> WHAT IS EXPECTED:
Go over the data below line by line, and state how many lines contain the string "Given". Give the number only.

(Entries taken from a collection)
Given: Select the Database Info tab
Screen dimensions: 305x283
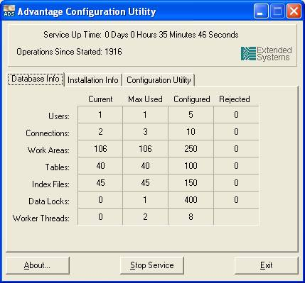Looking at the screenshot, I should pyautogui.click(x=36, y=79).
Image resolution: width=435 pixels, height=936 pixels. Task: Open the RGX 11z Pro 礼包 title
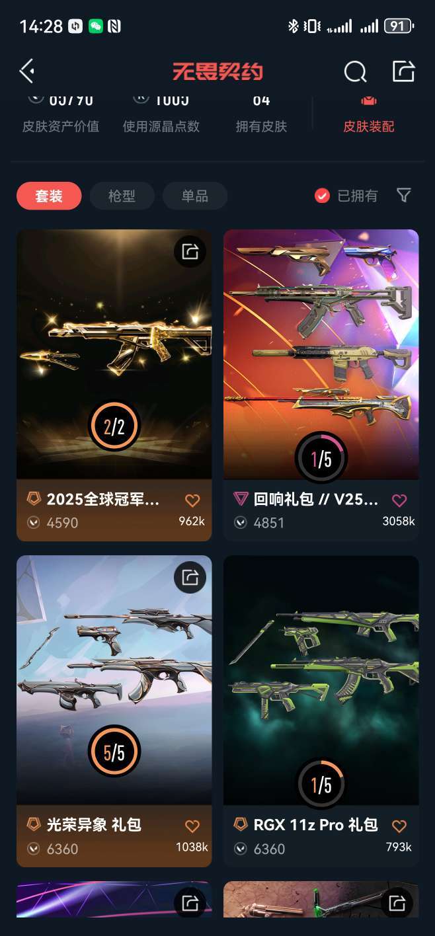click(x=315, y=824)
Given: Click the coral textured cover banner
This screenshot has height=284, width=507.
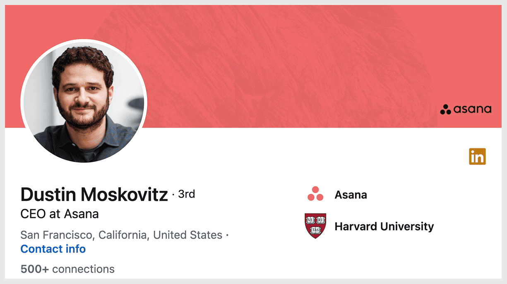Looking at the screenshot, I should pyautogui.click(x=290, y=62).
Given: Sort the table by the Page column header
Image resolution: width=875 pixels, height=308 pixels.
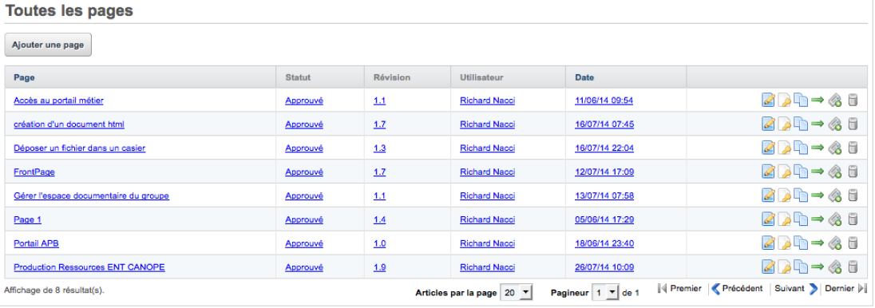Looking at the screenshot, I should 24,77.
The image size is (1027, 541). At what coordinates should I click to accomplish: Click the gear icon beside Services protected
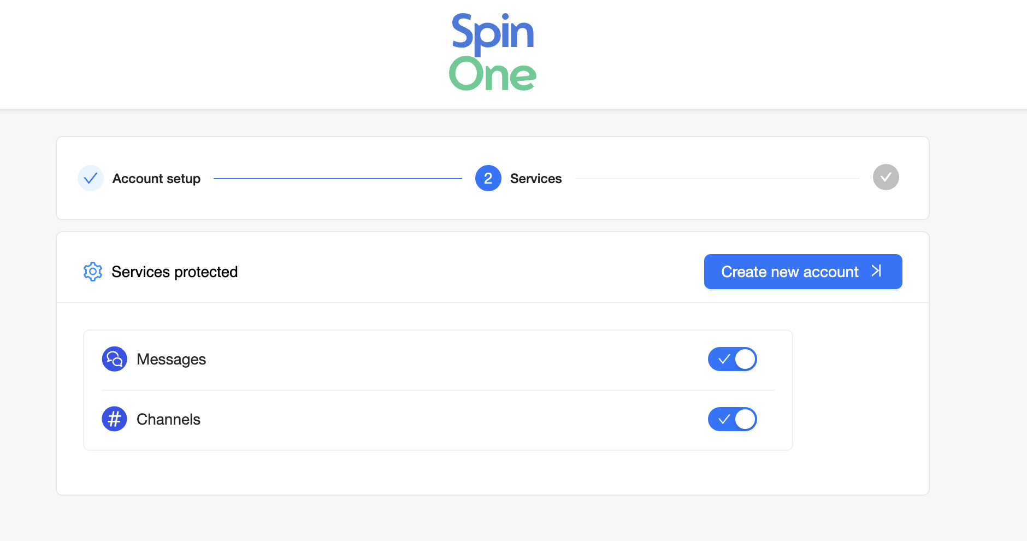click(x=93, y=272)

> REPLY TO THE EXERCISE:
3